Work task: Write out exactly the lines that run from the one containing "Guides (1166, 87)" to the end of the entries below, with both end lines included.

Available data:
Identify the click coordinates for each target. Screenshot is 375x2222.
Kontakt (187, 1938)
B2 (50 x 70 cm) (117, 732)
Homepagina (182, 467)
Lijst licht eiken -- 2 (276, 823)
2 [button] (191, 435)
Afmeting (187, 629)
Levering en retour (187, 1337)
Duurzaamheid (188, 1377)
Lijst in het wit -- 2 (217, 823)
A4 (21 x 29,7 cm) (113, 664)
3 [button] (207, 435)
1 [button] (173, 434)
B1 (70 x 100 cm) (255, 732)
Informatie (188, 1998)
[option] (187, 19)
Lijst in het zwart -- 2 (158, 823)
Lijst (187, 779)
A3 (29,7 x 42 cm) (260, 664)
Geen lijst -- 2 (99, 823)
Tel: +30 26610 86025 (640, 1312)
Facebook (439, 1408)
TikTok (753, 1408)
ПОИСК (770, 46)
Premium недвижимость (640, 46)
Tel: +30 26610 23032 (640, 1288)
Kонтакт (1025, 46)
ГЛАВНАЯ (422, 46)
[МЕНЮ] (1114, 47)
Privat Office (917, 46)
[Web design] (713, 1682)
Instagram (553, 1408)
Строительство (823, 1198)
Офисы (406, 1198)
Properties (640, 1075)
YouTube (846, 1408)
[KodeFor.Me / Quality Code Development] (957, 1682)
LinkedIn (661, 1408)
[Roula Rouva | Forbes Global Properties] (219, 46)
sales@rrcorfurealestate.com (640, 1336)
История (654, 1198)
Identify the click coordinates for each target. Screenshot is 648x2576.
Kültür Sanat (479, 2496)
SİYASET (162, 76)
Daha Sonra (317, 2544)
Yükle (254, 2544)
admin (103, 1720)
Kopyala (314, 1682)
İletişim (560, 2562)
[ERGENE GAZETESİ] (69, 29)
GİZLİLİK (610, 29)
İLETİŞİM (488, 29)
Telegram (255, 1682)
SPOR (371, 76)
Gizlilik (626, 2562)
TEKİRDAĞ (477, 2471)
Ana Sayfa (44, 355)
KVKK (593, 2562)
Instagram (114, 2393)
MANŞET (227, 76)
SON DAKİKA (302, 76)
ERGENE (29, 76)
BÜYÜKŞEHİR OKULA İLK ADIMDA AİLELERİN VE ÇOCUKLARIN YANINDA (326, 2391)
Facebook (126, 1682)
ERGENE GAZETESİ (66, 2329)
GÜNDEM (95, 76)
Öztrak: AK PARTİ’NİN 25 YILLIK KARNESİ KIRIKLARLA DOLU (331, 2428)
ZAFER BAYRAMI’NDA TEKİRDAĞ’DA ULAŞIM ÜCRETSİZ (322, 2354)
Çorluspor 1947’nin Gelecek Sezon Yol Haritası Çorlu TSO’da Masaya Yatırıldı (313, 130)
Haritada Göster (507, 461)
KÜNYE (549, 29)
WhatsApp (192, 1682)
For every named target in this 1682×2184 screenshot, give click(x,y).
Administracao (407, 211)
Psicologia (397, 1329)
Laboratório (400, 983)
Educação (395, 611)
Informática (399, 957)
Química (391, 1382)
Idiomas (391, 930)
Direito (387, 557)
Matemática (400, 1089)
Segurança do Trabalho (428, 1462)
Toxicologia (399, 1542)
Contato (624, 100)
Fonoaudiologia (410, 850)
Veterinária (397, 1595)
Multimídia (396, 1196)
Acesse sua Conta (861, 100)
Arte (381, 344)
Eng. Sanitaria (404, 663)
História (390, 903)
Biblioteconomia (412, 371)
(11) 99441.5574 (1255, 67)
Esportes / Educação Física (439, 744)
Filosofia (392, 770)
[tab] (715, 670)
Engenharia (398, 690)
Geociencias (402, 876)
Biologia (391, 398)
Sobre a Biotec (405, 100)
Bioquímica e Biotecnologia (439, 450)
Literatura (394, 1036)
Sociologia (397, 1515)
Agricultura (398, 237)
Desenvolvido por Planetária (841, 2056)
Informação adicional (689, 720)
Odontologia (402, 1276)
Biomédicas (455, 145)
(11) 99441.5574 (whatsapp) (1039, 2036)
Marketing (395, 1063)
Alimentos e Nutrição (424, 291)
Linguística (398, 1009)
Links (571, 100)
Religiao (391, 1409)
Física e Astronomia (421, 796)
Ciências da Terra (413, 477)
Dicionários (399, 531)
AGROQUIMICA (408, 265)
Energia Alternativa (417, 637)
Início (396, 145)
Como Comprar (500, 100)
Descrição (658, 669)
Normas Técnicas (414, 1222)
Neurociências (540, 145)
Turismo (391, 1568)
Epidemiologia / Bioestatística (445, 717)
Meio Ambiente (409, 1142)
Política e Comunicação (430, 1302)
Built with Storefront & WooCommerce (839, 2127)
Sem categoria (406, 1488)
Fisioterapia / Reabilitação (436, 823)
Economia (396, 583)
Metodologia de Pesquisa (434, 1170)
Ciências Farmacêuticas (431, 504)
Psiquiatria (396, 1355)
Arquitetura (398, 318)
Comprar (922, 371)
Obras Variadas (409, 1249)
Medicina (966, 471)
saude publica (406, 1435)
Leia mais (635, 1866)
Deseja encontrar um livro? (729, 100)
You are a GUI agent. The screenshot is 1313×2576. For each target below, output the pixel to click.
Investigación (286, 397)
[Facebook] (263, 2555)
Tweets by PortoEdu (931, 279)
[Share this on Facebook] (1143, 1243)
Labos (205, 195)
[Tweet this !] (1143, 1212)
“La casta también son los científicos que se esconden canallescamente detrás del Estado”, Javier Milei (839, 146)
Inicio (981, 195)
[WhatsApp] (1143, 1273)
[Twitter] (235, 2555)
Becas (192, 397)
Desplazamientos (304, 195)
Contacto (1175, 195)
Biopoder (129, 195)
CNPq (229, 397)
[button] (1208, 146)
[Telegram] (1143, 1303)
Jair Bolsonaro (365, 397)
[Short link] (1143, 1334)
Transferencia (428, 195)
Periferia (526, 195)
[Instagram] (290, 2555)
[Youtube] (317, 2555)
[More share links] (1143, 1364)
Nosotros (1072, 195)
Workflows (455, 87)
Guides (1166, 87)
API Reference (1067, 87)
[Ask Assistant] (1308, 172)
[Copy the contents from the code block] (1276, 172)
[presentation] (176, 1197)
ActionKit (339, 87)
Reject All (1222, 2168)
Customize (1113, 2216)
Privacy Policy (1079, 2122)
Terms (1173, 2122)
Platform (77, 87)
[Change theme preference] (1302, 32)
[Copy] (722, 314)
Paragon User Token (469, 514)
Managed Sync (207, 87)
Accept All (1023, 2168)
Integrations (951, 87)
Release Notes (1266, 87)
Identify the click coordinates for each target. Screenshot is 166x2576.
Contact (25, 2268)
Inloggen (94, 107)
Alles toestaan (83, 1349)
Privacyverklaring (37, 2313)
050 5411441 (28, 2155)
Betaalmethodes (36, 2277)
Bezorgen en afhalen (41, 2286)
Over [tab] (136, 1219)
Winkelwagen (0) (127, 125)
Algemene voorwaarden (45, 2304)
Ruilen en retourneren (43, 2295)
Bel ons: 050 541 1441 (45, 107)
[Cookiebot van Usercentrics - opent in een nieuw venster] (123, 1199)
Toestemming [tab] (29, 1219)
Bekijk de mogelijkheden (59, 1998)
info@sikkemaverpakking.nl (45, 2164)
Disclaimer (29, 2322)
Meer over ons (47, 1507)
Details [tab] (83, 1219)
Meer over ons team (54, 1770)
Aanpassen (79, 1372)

Task output:
Guides (1166, 87)
API Reference (1067, 87)
[Ask Assistant] (1308, 172)
[Copy the contents from the code block] (1276, 172)
[presentation] (176, 1197)
ActionKit (339, 87)
Reject All (1222, 2168)
Customize (1113, 2216)
Privacy Policy (1079, 2122)
Terms (1173, 2122)
Platform (77, 87)
[Change theme preference] (1302, 32)
[Copy] (722, 314)
Paragon User Token (469, 514)
Managed Sync (207, 87)
Accept All (1023, 2168)
Integrations (951, 87)
Release Notes (1266, 87)
Identify the click coordinates for each target. Screenshot is 166x2576.
Contact (25, 2268)
Inloggen (94, 107)
Alles toestaan (83, 1349)
Privacyverklaring (37, 2313)
050 5411441 (28, 2155)
Betaalmethodes (36, 2277)
Bezorgen en afhalen (41, 2286)
Over [tab] (136, 1219)
Winkelwagen (0) (127, 125)
Algemene voorwaarden (45, 2304)
Ruilen en retourneren (43, 2295)
Bel ons: 050 541 1441 (45, 107)
[Cookiebot van Usercentrics - opent in een nieuw venster] (123, 1199)
Toestemming [tab] (29, 1219)
Bekijk de mogelijkheden (59, 1998)
info@sikkemaverpakking.nl (45, 2164)
Disclaimer (29, 2322)
Meer over ons (47, 1507)
Details [tab] (83, 1219)
Meer over ons team (54, 1770)
Aanpassen (79, 1372)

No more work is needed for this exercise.